Goals -
(1) In the Sudoku SQL post, where does the real power of common table expressions lie?
(2) Please copy the passage of the Sudoku SQL post starting with "My solution utilizes" and going on through "to work with.", swapping out "projection" for "result set".

··· Reading text ···

Solving Sudoku in One SQL Query – Part 2 – Creating the Framework

In this post, I’ll be diving deep into the code that was presented in this post.

Recursive CTEs

My solution utilizes a lot of recursive common table expressions (CTEs). CTEs are a simple way of defining a temporary projection in T-SQL that can be referenced multiple times later on in a query. Their real power, however, lies in their ability to be self-referencing and thus recursive. In a recursive CTE, we define an initial projection and UNION ALL that with a projection that references the table currently being defined.

Since this puzzle is all about digits 1 through 9, I need to make something that will get me those values to work with.

;WITH Cnt AS 
(
   SELECT 1 AS [val]
     UNION ALL
   SELECT [val] + 1
   FROM Cnt -- This is the table I'm creating right now, A SELF-REFERENCING DEFINITION!!!
   WHERE [val] < 9
)
/*
val
1
2
...
8
9
*/

This is an easy way to get the digits we need without having to list them all out. The first statement in the expression gives the basis of the recursion (1), then we UNION ALL to the Cnt table, selecting the value in the table + 1. Initially Cnt has a single record with [val] = 1. Then we union that with a record that is [val] + 1 = 2. This continues until the constraint on the second selection is no longer true. Once [val] = 9, we cannot union it again and we end up with a table of values 1 through 9.

··· Given information ···

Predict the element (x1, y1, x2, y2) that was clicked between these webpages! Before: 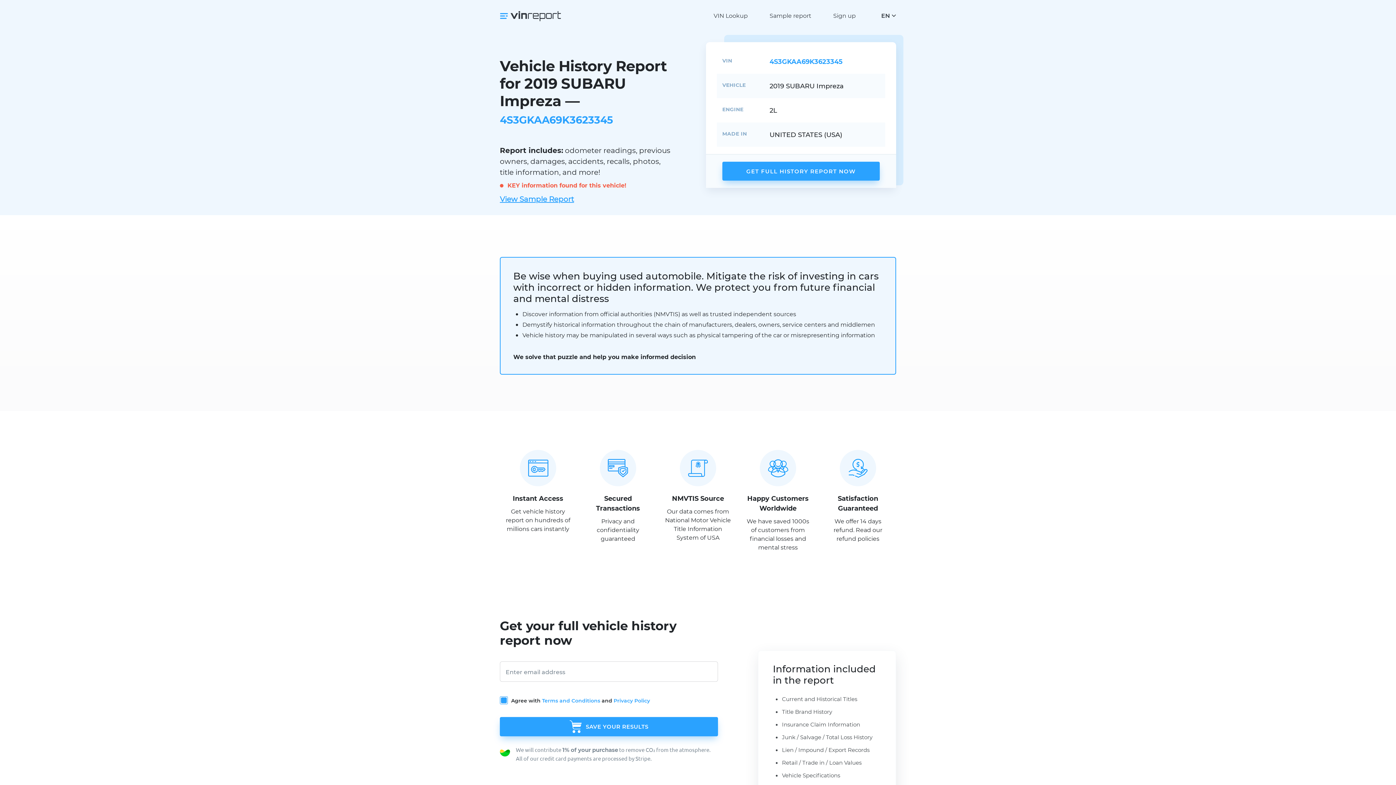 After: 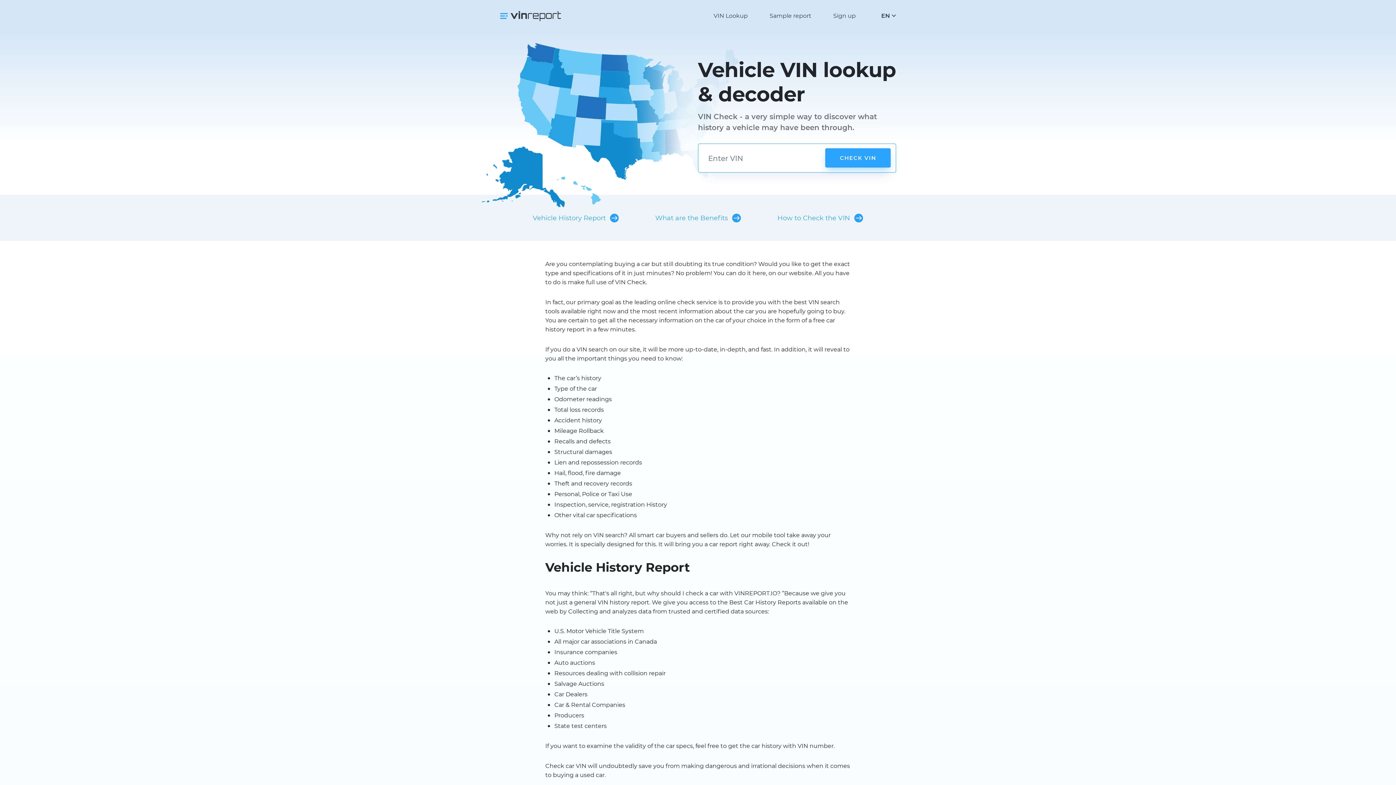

···

Answer list -
(1) In their ability to be self-referencing and thus recursive.

(2)
My solution utilizes a lot of recursive common table expressions (CTEs). CTEs are a simple way of defining a temporary result set in T-SQL that can be referenced multiple times later on in a query. Their real power, however, lies in their ability to be self-referencing and thus recursive. In a recursive CTE, we define an initial result set and UNION ALL that with a result set that references the table currently being defined.

Since this puzzle is all about digits 1 through 9, I need to make something that will get me those values to work with.